RECORDED INFORMATION ::
Start of Block

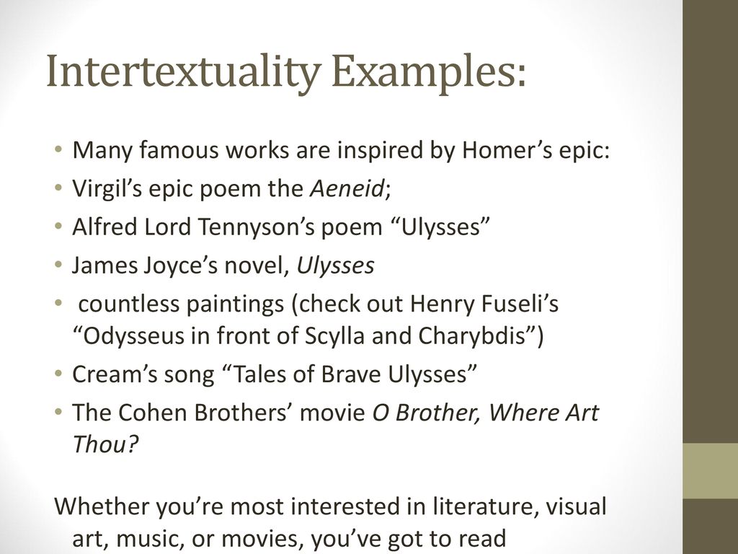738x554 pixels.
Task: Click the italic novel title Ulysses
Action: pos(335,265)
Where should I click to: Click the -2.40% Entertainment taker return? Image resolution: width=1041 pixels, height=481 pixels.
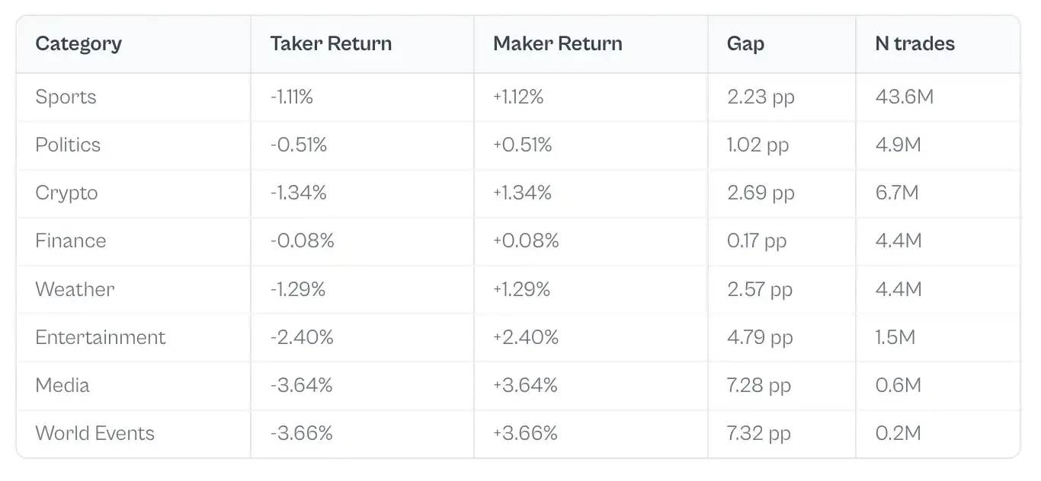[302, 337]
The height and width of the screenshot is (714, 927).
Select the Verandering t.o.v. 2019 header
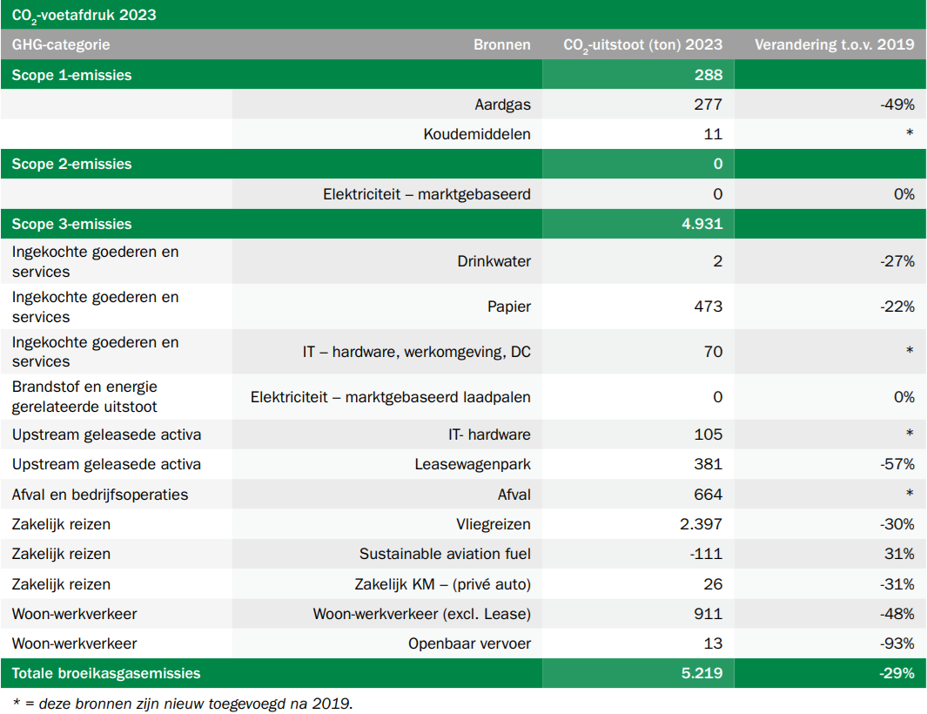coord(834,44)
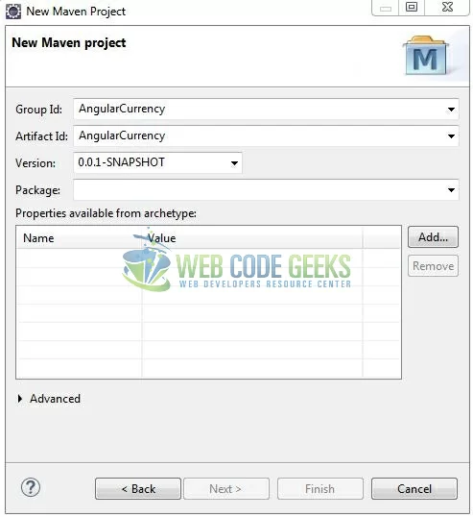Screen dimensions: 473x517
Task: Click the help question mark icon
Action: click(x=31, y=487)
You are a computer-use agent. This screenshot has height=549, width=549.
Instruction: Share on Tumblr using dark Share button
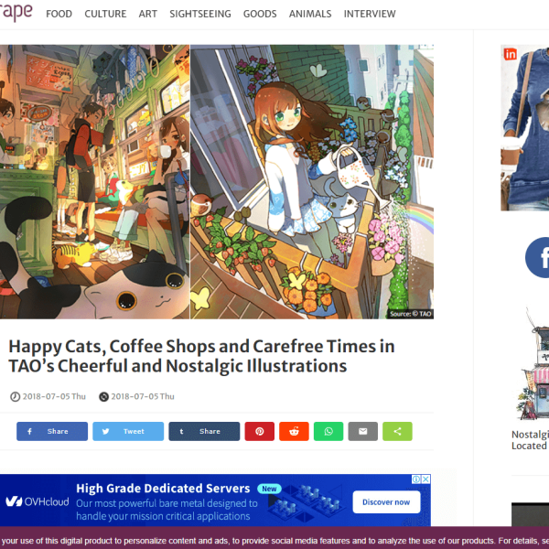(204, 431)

End of Block
Start of Block

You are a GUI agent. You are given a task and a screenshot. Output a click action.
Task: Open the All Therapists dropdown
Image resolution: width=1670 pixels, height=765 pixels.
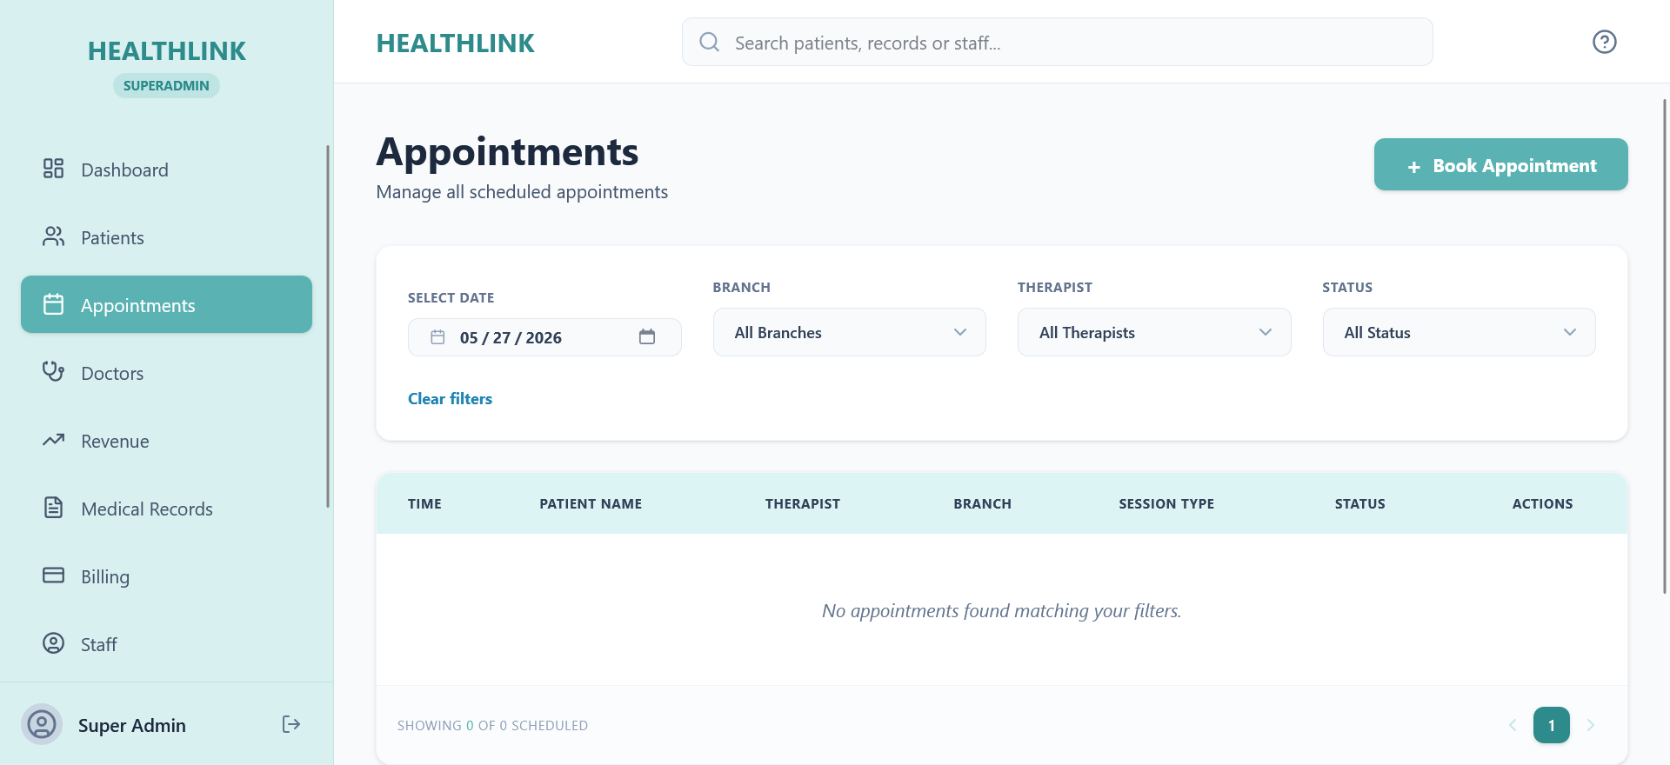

End of Block
Start of Block

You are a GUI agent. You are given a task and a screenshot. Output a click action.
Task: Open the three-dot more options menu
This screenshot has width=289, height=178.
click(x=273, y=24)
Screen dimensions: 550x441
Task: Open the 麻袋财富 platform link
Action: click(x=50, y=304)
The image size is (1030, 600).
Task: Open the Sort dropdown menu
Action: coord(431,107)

End of Block

DIRECTIONS ::
Copy the lines above exactly. Start with the line containing "Task: Open the All Therapists dropdown", end with the line containing "Image resolution: width=1670", and include both.

EXERCISE RESULT ::
Task: Open the All Therapists dropdown
Image resolution: width=1670 pixels, height=765 pixels.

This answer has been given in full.